I thank the Minister of State for his reply. I appreciate that I asked a number of specific questions that were not indicated in the matter raised by me. I will seek further answers from the Minister for Agriculture, Food and the Marine. It is important that there be better congruence between the Departments of Finance and Agriculture, Food and the Marine to ensure farmers who are struggling with all of these issues will be given clear and accurate information and that officials within the Department of Finance and Revenue understand the nature of farming and the flexibility needed in that regard in that farmers may find themselves without an income for a number of months.That is due, in no small part, to delayed payments by the Department of Agriculture, Food and the Marine. Such delays can be caused by computer problems, issues with commonage framework plans and so forth. That congruence can create an easier climate for farmers to be able to meet their obligations but also to be helped where needed.

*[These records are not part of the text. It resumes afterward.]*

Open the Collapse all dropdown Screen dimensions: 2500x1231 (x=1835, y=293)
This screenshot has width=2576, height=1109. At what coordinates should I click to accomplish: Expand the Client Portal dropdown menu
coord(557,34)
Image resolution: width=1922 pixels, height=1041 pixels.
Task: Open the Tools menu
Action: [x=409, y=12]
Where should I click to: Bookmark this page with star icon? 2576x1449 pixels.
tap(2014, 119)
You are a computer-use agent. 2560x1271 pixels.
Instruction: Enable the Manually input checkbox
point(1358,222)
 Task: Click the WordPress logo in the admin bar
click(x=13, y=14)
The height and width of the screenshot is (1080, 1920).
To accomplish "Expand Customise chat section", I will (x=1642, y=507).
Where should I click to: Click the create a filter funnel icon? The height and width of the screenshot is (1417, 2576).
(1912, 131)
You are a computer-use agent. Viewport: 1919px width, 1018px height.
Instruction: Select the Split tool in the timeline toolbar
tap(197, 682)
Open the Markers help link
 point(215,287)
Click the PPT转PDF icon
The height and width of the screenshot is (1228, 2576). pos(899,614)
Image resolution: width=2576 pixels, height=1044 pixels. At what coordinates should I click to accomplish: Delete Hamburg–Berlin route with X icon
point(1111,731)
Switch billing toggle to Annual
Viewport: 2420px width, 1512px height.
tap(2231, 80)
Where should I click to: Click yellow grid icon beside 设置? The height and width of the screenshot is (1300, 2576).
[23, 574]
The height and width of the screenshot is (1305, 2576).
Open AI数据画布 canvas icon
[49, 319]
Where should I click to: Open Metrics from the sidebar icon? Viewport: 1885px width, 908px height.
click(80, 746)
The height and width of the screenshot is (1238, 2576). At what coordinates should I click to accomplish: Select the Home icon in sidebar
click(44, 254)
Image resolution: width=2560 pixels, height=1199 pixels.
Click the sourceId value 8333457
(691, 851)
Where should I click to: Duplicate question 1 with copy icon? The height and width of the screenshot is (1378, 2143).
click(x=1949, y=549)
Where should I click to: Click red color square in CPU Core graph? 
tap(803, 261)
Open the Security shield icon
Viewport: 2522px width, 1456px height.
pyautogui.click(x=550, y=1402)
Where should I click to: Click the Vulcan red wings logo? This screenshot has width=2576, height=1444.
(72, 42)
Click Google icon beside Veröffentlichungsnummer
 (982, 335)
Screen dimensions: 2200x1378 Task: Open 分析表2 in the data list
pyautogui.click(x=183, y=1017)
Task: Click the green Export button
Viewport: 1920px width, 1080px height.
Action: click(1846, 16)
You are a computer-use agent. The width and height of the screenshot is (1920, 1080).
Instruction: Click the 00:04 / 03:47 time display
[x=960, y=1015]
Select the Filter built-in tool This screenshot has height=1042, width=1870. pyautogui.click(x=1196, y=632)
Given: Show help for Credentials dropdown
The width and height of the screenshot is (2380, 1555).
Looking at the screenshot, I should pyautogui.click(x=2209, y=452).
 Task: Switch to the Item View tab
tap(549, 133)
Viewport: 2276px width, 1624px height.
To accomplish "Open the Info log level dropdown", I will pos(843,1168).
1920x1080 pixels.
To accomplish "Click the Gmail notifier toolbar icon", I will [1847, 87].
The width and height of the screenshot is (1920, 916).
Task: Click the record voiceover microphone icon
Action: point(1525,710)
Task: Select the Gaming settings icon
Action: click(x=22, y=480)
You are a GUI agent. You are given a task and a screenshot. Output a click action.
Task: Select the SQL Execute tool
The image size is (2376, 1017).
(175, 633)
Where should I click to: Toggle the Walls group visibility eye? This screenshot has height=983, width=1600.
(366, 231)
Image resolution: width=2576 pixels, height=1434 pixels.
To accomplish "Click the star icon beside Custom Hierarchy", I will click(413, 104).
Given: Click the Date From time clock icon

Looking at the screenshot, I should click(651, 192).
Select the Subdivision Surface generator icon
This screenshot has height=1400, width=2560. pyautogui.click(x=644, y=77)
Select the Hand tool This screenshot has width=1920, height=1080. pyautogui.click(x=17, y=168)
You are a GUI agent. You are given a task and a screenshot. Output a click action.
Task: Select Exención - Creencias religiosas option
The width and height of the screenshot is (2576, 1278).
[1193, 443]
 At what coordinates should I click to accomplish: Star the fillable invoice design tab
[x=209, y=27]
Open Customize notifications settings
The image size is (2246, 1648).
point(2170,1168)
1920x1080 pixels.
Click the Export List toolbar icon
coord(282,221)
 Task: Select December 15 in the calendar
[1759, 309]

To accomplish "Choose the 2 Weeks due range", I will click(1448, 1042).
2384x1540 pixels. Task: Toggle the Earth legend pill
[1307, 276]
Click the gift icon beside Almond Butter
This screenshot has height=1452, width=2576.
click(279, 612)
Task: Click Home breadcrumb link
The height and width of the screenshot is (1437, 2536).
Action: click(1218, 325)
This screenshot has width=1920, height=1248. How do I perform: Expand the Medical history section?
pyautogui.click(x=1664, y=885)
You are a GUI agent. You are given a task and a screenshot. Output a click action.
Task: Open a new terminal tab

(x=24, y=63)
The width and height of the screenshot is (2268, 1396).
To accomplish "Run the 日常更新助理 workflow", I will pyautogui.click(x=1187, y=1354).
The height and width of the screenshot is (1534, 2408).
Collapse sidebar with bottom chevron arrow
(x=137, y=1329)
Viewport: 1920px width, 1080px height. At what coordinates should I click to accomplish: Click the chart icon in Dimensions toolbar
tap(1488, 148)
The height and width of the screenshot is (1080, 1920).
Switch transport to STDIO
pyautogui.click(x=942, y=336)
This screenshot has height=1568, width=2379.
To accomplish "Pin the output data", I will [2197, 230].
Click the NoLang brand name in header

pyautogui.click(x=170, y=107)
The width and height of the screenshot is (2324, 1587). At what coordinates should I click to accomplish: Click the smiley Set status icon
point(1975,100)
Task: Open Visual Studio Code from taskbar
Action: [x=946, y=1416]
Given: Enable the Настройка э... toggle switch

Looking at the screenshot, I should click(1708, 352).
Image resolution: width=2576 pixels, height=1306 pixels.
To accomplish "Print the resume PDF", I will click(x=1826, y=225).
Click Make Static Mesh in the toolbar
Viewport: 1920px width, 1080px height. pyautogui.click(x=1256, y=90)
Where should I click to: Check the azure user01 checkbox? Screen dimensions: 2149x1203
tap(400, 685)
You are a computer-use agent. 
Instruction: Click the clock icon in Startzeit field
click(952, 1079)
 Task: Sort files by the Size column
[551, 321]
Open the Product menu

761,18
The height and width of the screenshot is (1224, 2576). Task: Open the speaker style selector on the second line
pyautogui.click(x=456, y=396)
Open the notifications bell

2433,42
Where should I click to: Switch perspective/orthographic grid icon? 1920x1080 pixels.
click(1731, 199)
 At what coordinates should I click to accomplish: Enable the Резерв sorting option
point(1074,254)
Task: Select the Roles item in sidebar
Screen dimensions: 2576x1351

I thank the Senator. Some of the issues she raised at the outset including stamp duty, stock relief and changes to the limits merit further consideration. Stock relief has certainly rolled in the past. The same is true of the capital acquisitions tax relief, the value of which has increased recently. In 2012 and 2013, a full agritaxation review was conducted for the first time in a generation. As a result of that review, there has been a more continuous and ongoing collaboration and communication between Revenue, the Department of Finance and the Department of Agriculture, Food and the Marine. That must be welcomed and it must continue so that we can fine-tune our agritaxation policy to reflect realities on the ground. That is something to which we are all committed.